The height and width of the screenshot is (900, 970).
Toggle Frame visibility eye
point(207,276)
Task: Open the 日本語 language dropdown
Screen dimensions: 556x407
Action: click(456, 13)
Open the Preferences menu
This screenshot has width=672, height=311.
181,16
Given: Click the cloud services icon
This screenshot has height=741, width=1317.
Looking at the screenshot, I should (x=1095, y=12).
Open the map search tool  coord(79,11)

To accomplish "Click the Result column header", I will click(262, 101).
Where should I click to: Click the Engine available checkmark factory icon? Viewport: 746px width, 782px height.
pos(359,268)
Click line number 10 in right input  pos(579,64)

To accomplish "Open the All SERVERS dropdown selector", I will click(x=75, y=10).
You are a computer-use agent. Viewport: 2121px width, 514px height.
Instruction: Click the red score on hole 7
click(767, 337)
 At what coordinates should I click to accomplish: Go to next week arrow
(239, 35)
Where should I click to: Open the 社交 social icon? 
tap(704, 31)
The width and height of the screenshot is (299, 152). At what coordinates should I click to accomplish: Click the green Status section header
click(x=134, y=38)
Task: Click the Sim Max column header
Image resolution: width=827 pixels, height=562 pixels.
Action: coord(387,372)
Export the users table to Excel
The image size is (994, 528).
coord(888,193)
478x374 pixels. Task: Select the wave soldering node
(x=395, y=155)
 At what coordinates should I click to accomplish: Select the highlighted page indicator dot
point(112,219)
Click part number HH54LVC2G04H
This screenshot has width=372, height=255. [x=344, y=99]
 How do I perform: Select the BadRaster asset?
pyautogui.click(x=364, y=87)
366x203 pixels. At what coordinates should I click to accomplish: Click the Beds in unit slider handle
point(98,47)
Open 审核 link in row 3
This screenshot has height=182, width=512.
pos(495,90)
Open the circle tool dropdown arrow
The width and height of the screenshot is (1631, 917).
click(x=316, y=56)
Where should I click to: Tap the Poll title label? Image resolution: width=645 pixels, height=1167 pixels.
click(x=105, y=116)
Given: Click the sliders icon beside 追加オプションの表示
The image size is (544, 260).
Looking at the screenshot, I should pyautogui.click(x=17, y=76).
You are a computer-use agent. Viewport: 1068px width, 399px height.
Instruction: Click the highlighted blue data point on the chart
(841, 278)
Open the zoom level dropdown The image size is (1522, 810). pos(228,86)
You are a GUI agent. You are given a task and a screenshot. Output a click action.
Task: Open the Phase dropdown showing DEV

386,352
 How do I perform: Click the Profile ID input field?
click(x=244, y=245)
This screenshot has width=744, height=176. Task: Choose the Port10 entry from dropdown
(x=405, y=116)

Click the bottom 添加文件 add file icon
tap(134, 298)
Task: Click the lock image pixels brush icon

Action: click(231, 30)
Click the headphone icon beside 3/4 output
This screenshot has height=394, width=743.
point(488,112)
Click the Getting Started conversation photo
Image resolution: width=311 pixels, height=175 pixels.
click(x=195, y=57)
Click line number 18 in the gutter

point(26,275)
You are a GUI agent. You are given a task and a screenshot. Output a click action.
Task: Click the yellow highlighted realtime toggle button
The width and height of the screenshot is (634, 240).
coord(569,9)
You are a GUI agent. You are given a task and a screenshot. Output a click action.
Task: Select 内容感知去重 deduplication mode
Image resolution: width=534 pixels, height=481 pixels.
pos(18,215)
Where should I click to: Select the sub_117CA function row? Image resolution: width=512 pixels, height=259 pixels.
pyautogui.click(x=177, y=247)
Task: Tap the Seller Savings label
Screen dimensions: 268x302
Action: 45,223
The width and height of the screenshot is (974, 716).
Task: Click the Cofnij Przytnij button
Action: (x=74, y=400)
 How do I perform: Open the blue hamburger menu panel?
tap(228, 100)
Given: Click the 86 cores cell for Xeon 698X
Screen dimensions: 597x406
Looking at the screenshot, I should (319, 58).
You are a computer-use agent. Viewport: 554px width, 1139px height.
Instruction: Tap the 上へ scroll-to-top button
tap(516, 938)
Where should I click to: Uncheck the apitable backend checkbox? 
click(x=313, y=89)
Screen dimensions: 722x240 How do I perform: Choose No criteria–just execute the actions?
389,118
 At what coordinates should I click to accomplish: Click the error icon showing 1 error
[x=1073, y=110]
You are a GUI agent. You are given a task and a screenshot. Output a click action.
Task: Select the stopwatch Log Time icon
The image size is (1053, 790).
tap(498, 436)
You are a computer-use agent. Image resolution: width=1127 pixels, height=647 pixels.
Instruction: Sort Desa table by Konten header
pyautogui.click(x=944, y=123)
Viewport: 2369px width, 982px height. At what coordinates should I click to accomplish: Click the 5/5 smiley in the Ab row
_____
▸ **Task prompt**: Rewrite the material above as a numbered list, one line per item, and leave out the blank lines.

▸ **Answer**:
1. The height and width of the screenshot is (900, 970).
2. Toggle Frame visibility eye
3. point(207,276)
4. Task: Open the 日本語 language dropdown
5. Screen dimensions: 556x407
6. Action: click(456, 13)
7. Open the Preferences menu
8. This screenshot has width=672, height=311.
9. 181,16
10. Given: Click the cloud services icon
11. This screenshot has height=741, width=1317.
12. Looking at the screenshot, I should (x=1095, y=12).
13. Open the map search tool  coord(79,11)
14. To accomplish "Click the Result column header", I will click(262, 101).
15. Where should I click to: Click the Engine available checkmark factory icon? Viewport: 746px width, 782px height.
16. pos(359,268)
17. Click line number 10 in right input  pos(579,64)
18. To accomplish "Open the All SERVERS dropdown selector", I will click(x=75, y=10).
19. You are a computer-use agent. Viewport: 2121px width, 514px height.
20. Instruction: Click the red score on hole 7
21. click(767, 337)
22.  At what coordinates should I click to accomplish: Go to next week arrow
23. (239, 35)
24. Where should I click to: Open the 社交 social icon? 
25. tap(704, 31)
26. The width and height of the screenshot is (299, 152). At what coordinates should I click to accomplish: Click the green Status section header
27. click(x=134, y=38)
28. Task: Click the Sim Max column header
29. Image resolution: width=827 pixels, height=562 pixels.
30. Action: coord(387,372)
31. Export the users table to Excel
32. The image size is (994, 528).
33. coord(888,193)
34. 478x374 pixels. Task: Select the wave soldering node
35. (x=395, y=155)
36.  At what coordinates should I click to accomplish: Select the highlighted page indicator dot
37. point(112,219)
38. Click part number HH54LVC2G04H
39. This screenshot has width=372, height=255. [x=344, y=99]
40.  How do I perform: Select the BadRaster asset?
41. pyautogui.click(x=364, y=87)
42. 366x203 pixels. At what coordinates should I click to accomplish: Click the Beds in unit slider handle
43. point(98,47)
44. Open 审核 link in row 3
45. This screenshot has height=182, width=512.
46. pos(495,90)
47. Open the circle tool dropdown arrow
48. The width and height of the screenshot is (1631, 917).
49. click(x=316, y=56)
50. Where should I click to: Tap the Poll title label? Image resolution: width=645 pixels, height=1167 pixels.
51. click(x=105, y=116)
52. Given: Click the sliders icon beside 追加オプションの表示
53. The image size is (544, 260).
54. Looking at the screenshot, I should pyautogui.click(x=17, y=76).
55. You are a computer-use agent. Viewport: 1068px width, 399px height.
56. Instruction: Click the highlighted blue data point on the chart
57. (841, 278)
58. Open the zoom level dropdown The image size is (1522, 810). pos(228,86)
59. You are a GUI agent. You are given a task and a screenshot. Output a click action.
60. Task: Open the Phase dropdown showing DEV
61. 386,352
62.  How do I perform: Click the Profile ID input field?
63. click(x=244, y=245)
64. This screenshot has width=744, height=176. Task: Choose the Port10 entry from dropdown
65. (x=405, y=116)
66. Click the bottom 添加文件 add file icon
67. tap(134, 298)
68. Task: Click the lock image pixels brush icon
69. Action: click(231, 30)
70. Click the headphone icon beside 3/4 output
71. This screenshot has height=394, width=743.
72. point(488,112)
73. Click the Getting Started conversation photo
74. Image resolution: width=311 pixels, height=175 pixels.
75. click(x=195, y=57)
76. Click line number 18 in the gutter
77. point(26,275)
78. You are a GUI agent. You are given a task and a screenshot. Output a click action.
79. Task: Click the yellow highlighted realtime toggle button
80. The width and height of the screenshot is (634, 240).
81. coord(569,9)
82. You are a GUI agent. You are given a task and a screenshot. Output a click action.
83. Task: Select 内容感知去重 deduplication mode
84. Image resolution: width=534 pixels, height=481 pixels.
85. pos(18,215)
86. Where should I click to: Select the sub_117CA function row? Image resolution: width=512 pixels, height=259 pixels.
87. pyautogui.click(x=177, y=247)
88. Task: Tap the Seller Savings label
89. Screen dimensions: 268x302
90. Action: 45,223
91. The width and height of the screenshot is (974, 716).
92. Task: Click the Cofnij Przytnij button
93. Action: (x=74, y=400)
94.  How do I perform: Open the blue hamburger menu panel?
95. tap(228, 100)
96. Given: Click the 86 cores cell for Xeon 698X
97. Screen dimensions: 597x406
98. Looking at the screenshot, I should (319, 58).
99. You are a computer-use agent. Viewport: 554px width, 1139px height.
100. Instruction: Tap the 上へ scroll-to-top button
101. tap(516, 938)
102. Where should I click to: Uncheck the apitable backend checkbox? 
103. click(x=313, y=89)
104. Screen dimensions: 722x240 How do I perform: Choose No criteria–just execute the actions?
105. 389,118
106.  At what coordinates should I click to accomplish: Click the error icon showing 1 error
107. [x=1073, y=110]
108. You are a GUI agent. You are given a task and a screenshot. Output a click action.
109. Task: Select the stopwatch Log Time icon
110. The image size is (1053, 790).
111. tap(498, 436)
112. You are a computer-use agent. Image resolution: width=1127 pixels, height=647 pixels.
113. Instruction: Sort Desa table by Konten header
114. pyautogui.click(x=944, y=123)
115. Viewport: 2369px width, 982px height. At what coordinates should I click to accomplish: Click the 5/5 smiley in the Ab row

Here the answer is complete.